Yüzünü görmediklerim tanrıyla aynı yerde mi acaba diye düşünürüm. Ölü gibi. Veya bünyesi yalandan yalan kanserine tutulmuş ve artık hiç doğru hiç bir şeyi söyleyemeyecek bir vaka gibi. Görmediğine ne dersin? Gördüğüne ne dersin?
Düşünüyorum, öyleyse yokum. (Şu, telefon meselesi.) O felsefenin sonrası böyle olmalıydı. Sonuna bir söz eklemekte sakınca yok çünkü felsefe öte açıdan zilli konserve kutulu aklı kutlu paltosu peşi ot pıtırak ipli bir insandır sonuna kuyruğuna peşine bir konserve kutusu takılabilecek.

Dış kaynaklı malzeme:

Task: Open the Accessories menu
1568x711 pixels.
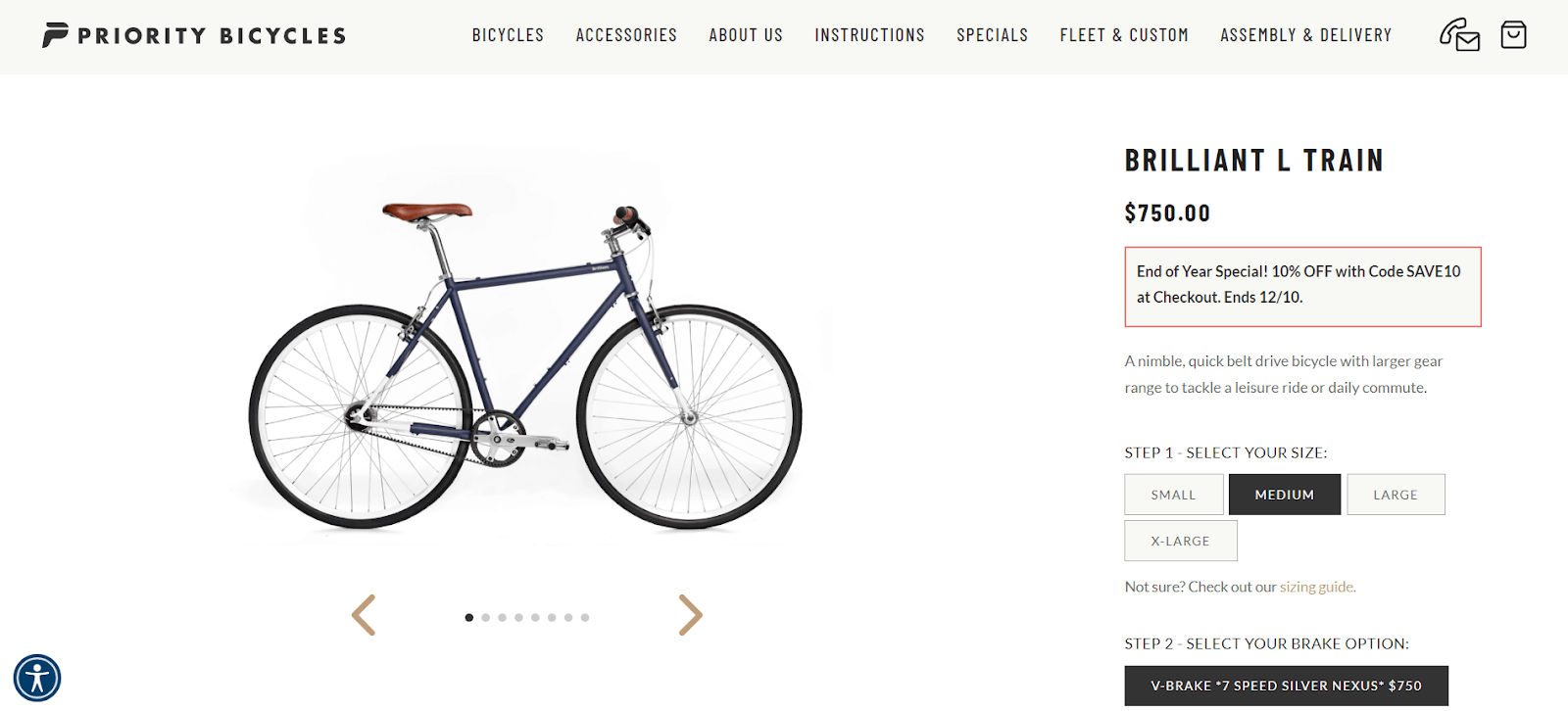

Düşünmek; akıllılıkla deliliğin yan yana,yana yana, yan yan olduğu yer değil; aklın eksilip çoğaldığı yer. O bildiğin değil. Dellense akıl, zaten kim bilir, deli mi akıllı mı. Dellenmek: delilenmektir. Eskiler, deli demezler aklı sayrıya; aklı sayrıya aklı sayrı derler. Ben hep aklımla birim.
Düşün, düşün... yoktur işin. Sevmediğine bakmaz insan. Düşünme, düşünme haktır işin. Düşünme düşünme, ettiğine bakma, sonra de ki hoptur işin.
Gel aklım; sen de düşünme. Hep sen koşturdun. Soluklan. Dur, dur da düşünme. Anca dur sen! Şimdi söyledim; zaten anca durursun! Dur da düşün me!